--- YOUR ASSIGNMENT ---
Count every line in the entries that follow where the word "Page" appears, then state only the total.

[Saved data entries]
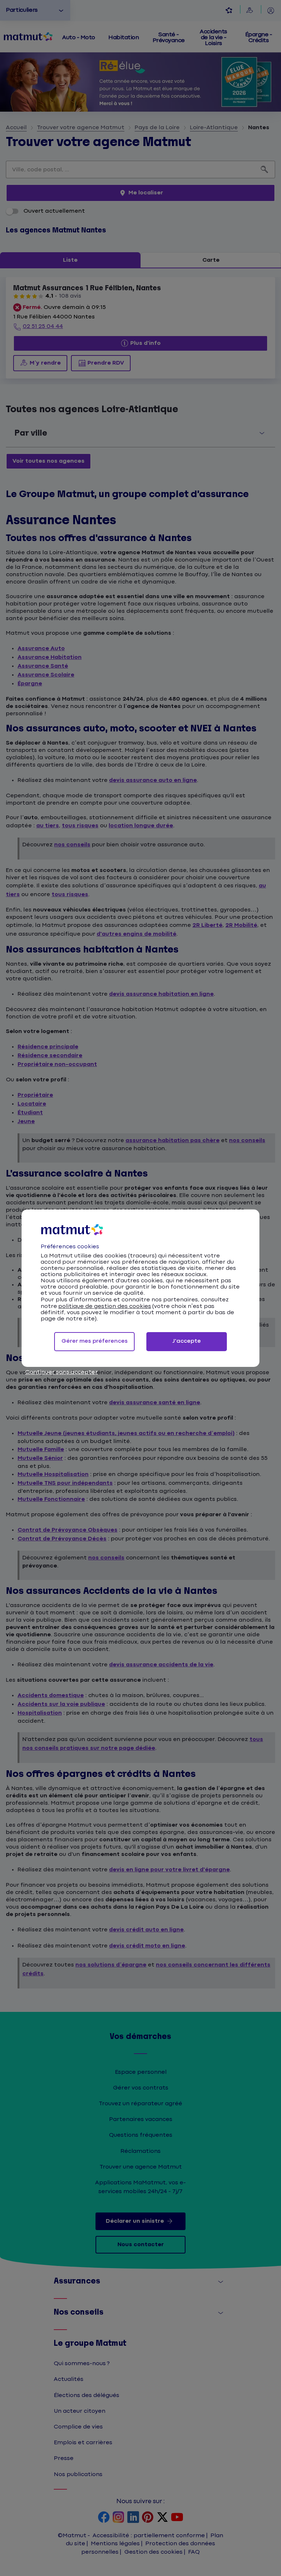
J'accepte (186, 1341)
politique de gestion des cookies (104, 1306)
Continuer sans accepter (61, 1372)
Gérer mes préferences (94, 1341)
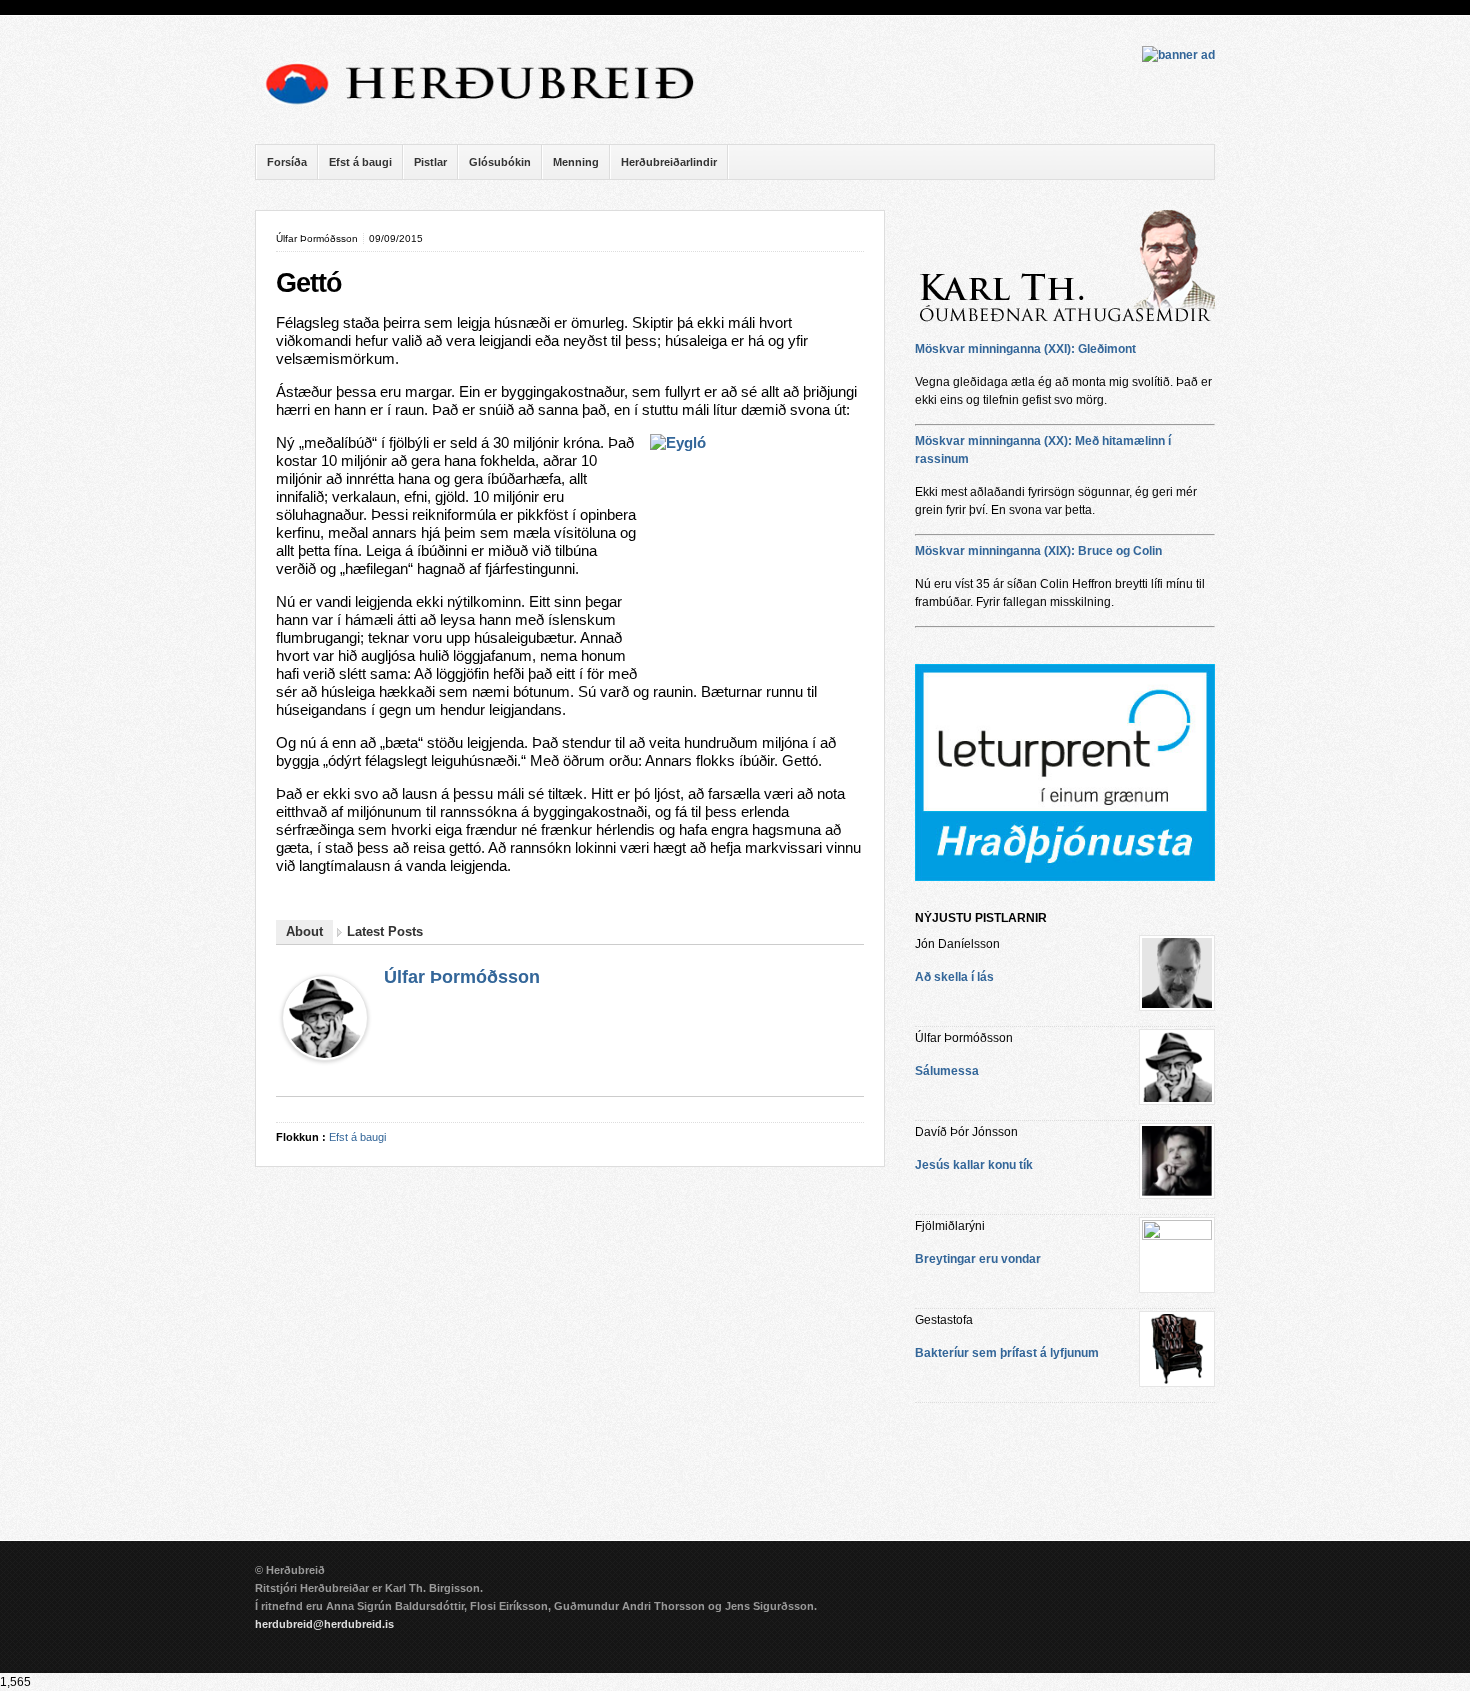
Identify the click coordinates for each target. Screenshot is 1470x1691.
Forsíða (287, 162)
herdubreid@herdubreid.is (324, 1624)
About (304, 931)
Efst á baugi (360, 162)
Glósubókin (500, 162)
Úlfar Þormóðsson (462, 977)
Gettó (309, 283)
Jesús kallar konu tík (974, 1165)
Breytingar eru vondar (978, 1259)
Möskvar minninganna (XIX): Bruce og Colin (1038, 551)
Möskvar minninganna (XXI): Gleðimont (1025, 349)
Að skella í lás (954, 977)
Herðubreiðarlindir (669, 162)
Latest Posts (385, 931)
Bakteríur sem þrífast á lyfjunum (1007, 1353)
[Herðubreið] (490, 110)
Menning (576, 162)
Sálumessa (947, 1071)
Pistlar (430, 162)
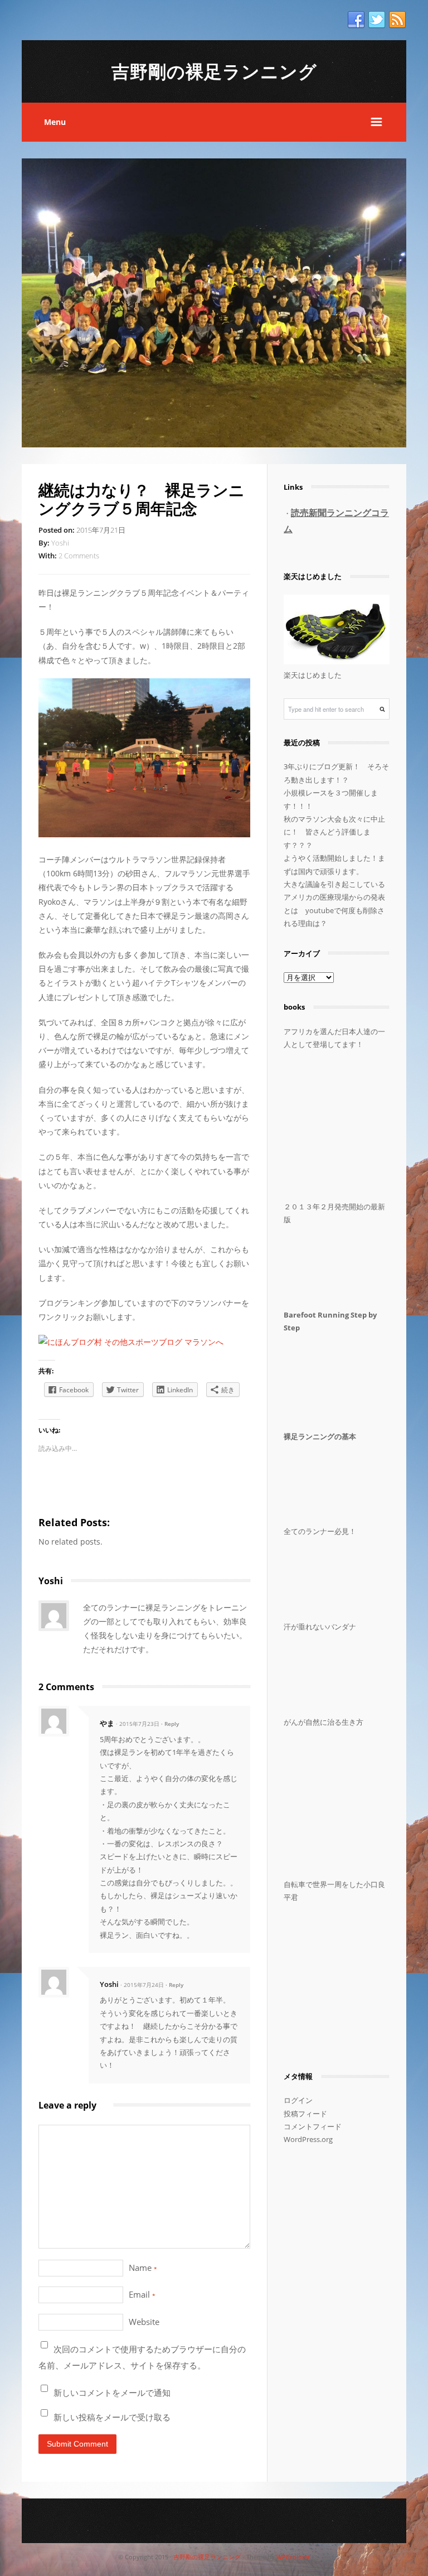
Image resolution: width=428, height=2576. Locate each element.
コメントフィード (313, 2126)
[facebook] (356, 20)
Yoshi (60, 543)
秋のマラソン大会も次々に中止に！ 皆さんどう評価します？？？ (334, 832)
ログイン (298, 2100)
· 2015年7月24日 (142, 1985)
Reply (171, 1724)
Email (142, 2294)
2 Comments (79, 556)
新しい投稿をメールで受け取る (112, 2417)
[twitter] (377, 20)
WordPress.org (308, 2139)
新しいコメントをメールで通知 (112, 2392)
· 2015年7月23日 (137, 1724)
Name (143, 2267)
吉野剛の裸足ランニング (214, 71)
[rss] (397, 20)
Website (144, 2321)
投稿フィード (305, 2114)
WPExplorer (293, 2557)
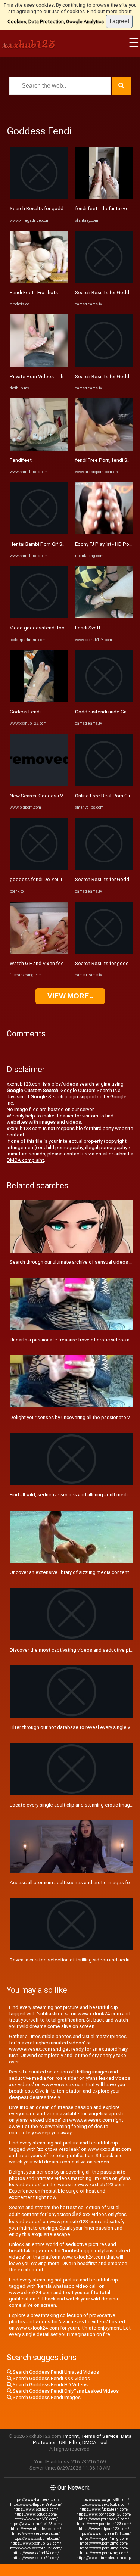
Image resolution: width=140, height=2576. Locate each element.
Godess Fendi (25, 712)
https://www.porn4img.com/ (104, 2553)
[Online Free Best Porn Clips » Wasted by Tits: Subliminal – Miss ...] (104, 784)
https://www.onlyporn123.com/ (104, 2533)
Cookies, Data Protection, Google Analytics (55, 21)
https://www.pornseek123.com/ (104, 2514)
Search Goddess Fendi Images (46, 2397)
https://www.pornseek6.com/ (104, 2519)
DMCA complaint (25, 1160)
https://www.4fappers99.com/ (36, 2504)
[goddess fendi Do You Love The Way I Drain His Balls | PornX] (39, 868)
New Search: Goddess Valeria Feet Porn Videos (62, 796)
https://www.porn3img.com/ (104, 2548)
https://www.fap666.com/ (36, 2519)
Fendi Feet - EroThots (34, 292)
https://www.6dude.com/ (36, 2514)
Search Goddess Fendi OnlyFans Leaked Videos (65, 2391)
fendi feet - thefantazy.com (105, 208)
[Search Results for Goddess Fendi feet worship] (104, 868)
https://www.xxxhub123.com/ (35, 2543)
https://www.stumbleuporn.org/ (104, 2557)
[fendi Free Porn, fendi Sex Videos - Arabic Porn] (104, 449)
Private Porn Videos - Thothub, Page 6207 (56, 376)
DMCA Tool (95, 2442)
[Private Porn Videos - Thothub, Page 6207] (39, 365)
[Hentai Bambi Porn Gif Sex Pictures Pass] (39, 532)
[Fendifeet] (39, 449)
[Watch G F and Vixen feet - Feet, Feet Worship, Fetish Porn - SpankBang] (39, 952)
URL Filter (69, 2442)
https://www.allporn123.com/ (104, 2528)
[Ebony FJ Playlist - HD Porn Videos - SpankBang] (104, 532)
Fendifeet (21, 460)
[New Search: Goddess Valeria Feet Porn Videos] (39, 784)
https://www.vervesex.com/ (36, 2533)
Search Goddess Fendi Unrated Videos (55, 2372)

--- RESPONSE TO THIS TASK ---
2